— start Reading text —

David enjoyed a deeply loyal, soul-level friendship with King Saul’s son Jonathan. Their friendship helped him endure hardship—but it came with a cost. Join Alistair Begg on Truth For Life to discover where David ultimately found greater security.



Having a genuine friend is a priceless choice. David enjoyed a deeply loyal, soul-level friendship with the son of King Saul, Jonathan.

But that friendship came with a cost. Today on Truth for Life, Alistair Begg examines this special friendship and shows us where David ultimately found his security and endurance. Alistair is teaching from 1 Samuel chapter 20.

Now, one of the things that is running through this entire section, beyond chapter 20, is the question of loyalty—of where does loyalty lie? The challenge for Jonathan is supreme. He is the crown prince. If his father's kingdom, if his father's house were to be sustained, then he is next in line.

But since his father's house has been torn from him, he is like minister without portfolio. He loves David. He has an inkling that David has a huge future—how much he knows about David's anointing is hard to tell from the text—but he loves his father. So, is he going to go with his dad, who is the set-aside king, or is he going to go with David, whom he loves as his own soul, who is actually the anointed king?

Now, we won't come close to this today, but let me just make the observation. If you're going to read the text on your own, what this whole thing finally comes down to is the matter of loyalty. Who is the king, and what does it mean to submit to him? David is the king. Therefore, for Jonathan to submit to David as the king means saying no to his family ties.

Therefore, it is no easy… The whole question is full of ambiguities. The very ambiguities and challenges that are represented in the words of Jesus, when he says to people, If you really want to bow before me as your king, if you're going to love me in this way, then you're going to have to be prepared to hate your father or your mother or the members of your family. And no matter how many commentators try and clean that up, that is exactly what he's saying. In other words, in the light of the challenges of life and the prospect of eternity, to whom will I be loyal? Well, Jonathan here has already made his first statement.

Whatever you say, I will do for you. Well, he doesn't realize what David is going to follow up with. He's now going to persuade him to commit himself to doing something that, at least as far as the text is concerned, we have never seen, and that is to tell his father a lie. David has this plan that he has conceived, and depending on Saul's reaction to it, he's either going to be free to go back into the context of the court, or he's going to have to stay on the run.

And so you can see it there in the text. Tomorrow, he says, is the new moon. It's kind of like President's Day. It's a day off, and special festivities. And it would be unusual if the king did not have his own event, and therefore, the expectation would be that David would be present for the event.

— end Reading text —
— start Collected material —

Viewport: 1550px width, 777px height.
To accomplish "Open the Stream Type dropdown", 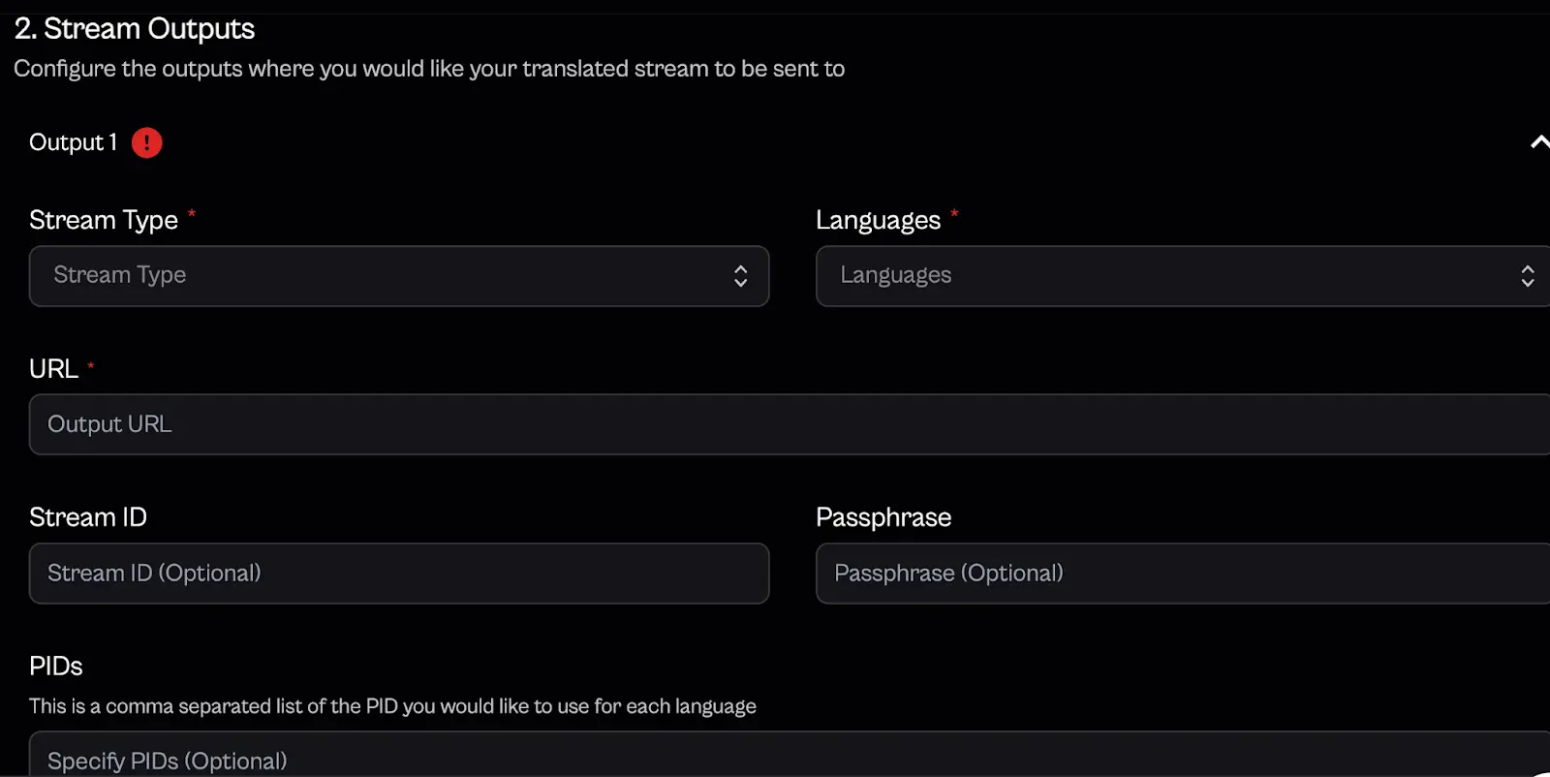I will pyautogui.click(x=398, y=276).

— end Collected material —

* _Instructions for the task_
List every person mentioned by name in the text about David and Jonathan.

* _In response_
David, Saul, Jonathan, Alistair Begg, Jesus